CORPORATIONS PROMOTING ANTI-SOCIAL BEHAVIOR

Corporate America is chasing trendiness with wild abandon, and one commentator says that U.S. companies are "financing our social meltdown" by supporting the trend of advertising campaigns that are pro-impulse, anti-rules, and anti-self-restraint. Examples include: "Just Do It!" (from Nike), "Sometimes, you gotta break the rules," (from Burger King), "Relax. No rules here," (from Neiman Marcus), and "Peel off inhibitions. Find your own road," (from Saab). "While everyone is aghast over blatant sex, violent movies and gangsta rap, the ordinary commercial messages of corporate America are probably playing a more subversive role. The drumbeat of rule-breaking slogans has a devasting effect." (John Leo, U.S. News & World Report 4 Sep 95 p31)


RAISING THE IQ ON MACHINES

Machines will become "increasingly smarter, so the user can become increasingly dumber," predicts Marvin Minsky, co-founder of the Artificial Intelligence Lab at MIT. He anticipates that computers, which are likely to pervade the future household in the guise of thermostats, security systems, etc., will be transparently simple to operate. (St. Petersburg Times 21 Aug 95 p9)


THE FORBIDDEN FUTURE

"The future of technology can be predicted by looking at what researchers are discouraged from doing, whether it's playing games, reading wire services or messing around with fuzzy logic. The cool stuff is still disapproved of," says "Whole Earth Catalog" publisher and techno-guru Stewart Brand. (Forbes ASAP 28 Aug 95 p166)


BIG SAVINGS FOR BANKS

As banks move toward electronic alternatives, they expect to save a bundle. An all-electronic checking system could significantly reduce the $53 billion now spent each year on processing paper checks. "We see this as the replacement for the 63 billion checks written each year," says Chemical Banking's VP for technology planning.. "It reduces the cost of the paper check," which is handled about 12 times before it leaves the bank. A major trial could be under way by next year, predict banking experts. (Wall Street Journal 23 Aug 95 B10)

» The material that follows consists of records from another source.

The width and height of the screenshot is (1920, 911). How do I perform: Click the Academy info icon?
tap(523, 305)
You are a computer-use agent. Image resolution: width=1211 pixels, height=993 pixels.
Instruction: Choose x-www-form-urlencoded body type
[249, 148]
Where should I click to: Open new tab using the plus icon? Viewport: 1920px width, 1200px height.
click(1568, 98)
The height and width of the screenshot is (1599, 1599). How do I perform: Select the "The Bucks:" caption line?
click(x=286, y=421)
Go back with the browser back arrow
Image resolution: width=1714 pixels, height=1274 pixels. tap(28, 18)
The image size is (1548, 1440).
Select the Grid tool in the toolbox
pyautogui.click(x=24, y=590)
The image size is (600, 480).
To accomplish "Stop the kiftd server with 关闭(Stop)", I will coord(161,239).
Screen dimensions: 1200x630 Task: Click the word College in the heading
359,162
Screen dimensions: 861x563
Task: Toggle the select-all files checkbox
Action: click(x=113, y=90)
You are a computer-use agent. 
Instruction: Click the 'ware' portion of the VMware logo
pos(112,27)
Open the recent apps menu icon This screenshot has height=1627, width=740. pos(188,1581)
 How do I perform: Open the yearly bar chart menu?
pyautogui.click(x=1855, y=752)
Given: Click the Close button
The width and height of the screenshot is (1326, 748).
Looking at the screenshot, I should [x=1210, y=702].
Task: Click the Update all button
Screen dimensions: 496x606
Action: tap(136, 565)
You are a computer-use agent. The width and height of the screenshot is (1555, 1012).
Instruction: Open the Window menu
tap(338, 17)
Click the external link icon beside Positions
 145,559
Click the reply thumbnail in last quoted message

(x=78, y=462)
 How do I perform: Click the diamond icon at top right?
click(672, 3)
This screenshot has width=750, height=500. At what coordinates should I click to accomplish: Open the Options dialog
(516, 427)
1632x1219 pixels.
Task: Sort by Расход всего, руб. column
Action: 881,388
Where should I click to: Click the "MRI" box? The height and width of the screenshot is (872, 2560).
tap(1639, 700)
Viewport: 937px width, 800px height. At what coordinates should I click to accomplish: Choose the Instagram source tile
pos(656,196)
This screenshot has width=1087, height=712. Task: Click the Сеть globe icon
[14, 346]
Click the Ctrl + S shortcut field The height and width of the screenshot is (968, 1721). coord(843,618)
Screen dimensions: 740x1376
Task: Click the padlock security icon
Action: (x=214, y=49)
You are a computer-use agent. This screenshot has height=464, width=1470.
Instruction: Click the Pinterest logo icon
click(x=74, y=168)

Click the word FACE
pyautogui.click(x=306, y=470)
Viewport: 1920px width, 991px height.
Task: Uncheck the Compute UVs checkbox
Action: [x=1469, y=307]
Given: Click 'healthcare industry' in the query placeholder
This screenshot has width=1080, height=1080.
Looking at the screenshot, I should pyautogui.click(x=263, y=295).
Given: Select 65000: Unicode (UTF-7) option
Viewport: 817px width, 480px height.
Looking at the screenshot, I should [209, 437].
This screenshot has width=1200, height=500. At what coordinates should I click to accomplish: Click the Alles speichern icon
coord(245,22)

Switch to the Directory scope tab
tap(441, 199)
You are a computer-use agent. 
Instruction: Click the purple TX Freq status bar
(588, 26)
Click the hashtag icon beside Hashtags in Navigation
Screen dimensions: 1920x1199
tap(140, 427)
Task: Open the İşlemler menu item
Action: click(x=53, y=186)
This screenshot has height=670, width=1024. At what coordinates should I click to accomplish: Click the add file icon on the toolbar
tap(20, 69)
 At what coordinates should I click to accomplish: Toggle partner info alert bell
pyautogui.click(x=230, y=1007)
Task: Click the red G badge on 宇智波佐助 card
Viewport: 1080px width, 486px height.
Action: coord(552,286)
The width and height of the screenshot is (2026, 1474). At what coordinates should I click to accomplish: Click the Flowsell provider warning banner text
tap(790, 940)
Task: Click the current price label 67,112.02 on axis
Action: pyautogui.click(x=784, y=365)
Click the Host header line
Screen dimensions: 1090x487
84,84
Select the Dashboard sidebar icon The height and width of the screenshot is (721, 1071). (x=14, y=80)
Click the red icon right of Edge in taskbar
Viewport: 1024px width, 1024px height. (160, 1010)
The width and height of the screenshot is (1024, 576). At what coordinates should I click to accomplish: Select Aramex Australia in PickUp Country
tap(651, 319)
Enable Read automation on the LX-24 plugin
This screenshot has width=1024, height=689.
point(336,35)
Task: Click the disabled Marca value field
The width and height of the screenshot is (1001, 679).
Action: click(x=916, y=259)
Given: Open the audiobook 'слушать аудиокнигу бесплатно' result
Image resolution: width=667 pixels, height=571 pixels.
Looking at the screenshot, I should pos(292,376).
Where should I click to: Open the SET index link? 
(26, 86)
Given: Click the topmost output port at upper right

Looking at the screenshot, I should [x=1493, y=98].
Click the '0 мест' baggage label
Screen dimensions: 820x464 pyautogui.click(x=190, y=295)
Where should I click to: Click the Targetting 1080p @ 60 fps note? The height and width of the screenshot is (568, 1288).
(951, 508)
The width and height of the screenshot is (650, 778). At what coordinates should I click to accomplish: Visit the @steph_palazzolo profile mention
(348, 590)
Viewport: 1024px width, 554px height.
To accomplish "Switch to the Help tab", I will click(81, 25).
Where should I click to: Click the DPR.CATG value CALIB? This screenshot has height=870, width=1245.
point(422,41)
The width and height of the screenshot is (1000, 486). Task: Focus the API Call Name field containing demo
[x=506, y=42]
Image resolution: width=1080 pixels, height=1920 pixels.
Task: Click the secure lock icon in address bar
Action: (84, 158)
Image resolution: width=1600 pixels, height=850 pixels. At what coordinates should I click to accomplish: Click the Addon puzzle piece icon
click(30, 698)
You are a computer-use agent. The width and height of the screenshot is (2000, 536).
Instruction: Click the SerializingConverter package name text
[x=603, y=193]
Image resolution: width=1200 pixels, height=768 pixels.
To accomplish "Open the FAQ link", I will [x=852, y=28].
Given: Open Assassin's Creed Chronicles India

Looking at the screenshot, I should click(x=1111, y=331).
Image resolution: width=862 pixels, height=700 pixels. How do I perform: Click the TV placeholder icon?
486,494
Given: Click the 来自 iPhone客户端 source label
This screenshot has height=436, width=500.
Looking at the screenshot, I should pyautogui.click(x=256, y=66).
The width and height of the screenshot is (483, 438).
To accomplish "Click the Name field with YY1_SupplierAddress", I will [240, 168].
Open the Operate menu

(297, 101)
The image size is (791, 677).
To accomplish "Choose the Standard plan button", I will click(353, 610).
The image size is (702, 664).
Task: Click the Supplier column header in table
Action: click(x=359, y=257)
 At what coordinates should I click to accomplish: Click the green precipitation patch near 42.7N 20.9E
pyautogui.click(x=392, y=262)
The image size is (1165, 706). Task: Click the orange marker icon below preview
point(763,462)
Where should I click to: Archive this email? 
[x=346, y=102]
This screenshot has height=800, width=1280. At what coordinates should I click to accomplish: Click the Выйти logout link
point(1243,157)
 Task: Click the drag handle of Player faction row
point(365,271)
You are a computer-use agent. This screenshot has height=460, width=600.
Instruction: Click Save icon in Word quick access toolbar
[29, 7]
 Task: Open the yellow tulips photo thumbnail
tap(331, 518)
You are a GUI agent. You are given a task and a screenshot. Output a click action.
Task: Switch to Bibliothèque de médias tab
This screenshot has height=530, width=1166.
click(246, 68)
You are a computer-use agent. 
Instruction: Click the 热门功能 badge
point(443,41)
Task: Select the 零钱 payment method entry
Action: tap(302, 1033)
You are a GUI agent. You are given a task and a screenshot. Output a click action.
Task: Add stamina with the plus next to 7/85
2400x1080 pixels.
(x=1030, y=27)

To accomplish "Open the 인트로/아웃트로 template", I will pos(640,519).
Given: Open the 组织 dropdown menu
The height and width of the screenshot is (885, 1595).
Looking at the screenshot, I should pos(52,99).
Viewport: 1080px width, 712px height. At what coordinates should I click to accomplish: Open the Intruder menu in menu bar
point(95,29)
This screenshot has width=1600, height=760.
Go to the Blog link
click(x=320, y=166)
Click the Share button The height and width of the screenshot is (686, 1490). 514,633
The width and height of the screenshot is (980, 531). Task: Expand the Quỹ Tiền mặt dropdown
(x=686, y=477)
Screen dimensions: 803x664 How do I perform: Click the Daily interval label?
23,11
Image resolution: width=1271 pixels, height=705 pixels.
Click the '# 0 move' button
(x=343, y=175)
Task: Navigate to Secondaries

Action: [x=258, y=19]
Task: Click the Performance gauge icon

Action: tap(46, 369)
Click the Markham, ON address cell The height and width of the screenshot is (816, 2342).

USE OF CORPORATE ETHICS STATEMENTS

A study of ethics statements used in large corporations reveals that more than nine out of 10 companies have a formal code of ethics, about one out two have values statements, and about one out two have a corporate credo. Corporate ethics statements are being revised more frequently, because top company executives now "realize that credos, codes and value statements are not the Ten Commandments and need to be updated to reflect the changing and complex competitive world of the 1990s." Some negatives: Ethics policies are not widely disseminated beyond the organization, and most are not tailored to specific industries, but are left rather broad in scope. (Patrick E. Murphy, "Corporate Ethics Statements: Current Status and Future Prospects," Journal of Business Ethics 14:727-740)


CRIMINALS MOVE ONLINE

Online criminal activity "has changed the whole face of corporate security," says a special agent with the FBI's national computer crime squad. "Corporate secrets used to be stolen one box at a time. Now the equivalent of a hundred boxes can be copied and e-mailed. All you need is one hacker, and the entire hacker community may know about it by sundown." With corporate secrets increasingly vulnerable, businesses are starting to worry about their liability for hacker attacks and the possibility of shareholder lawsuits if they're found to be negligent. "We're just now starting to see a crop of lawyers who understand how to proceed with legal action against companies that have had security compromised. It's just a matter of time before stockholder suits can be easily filed against any company that has been attacked. Corporate America will be held accountable for indiscretions in the way it manages the infrastructure," says a security consultant. Meanwhile, while the cops are scrambling to catch up, the robbers are way ahead: "This is where all the crime will be in the 21st century," says the head of a corporate intelligence-gathering firm. "Law enforcement officials are trying to get a handle on it, but they really can't stop it. When it comes to technology, criminals always seem to be one step ahead of law enforcement." (Information Week 28 Aug 95 p30)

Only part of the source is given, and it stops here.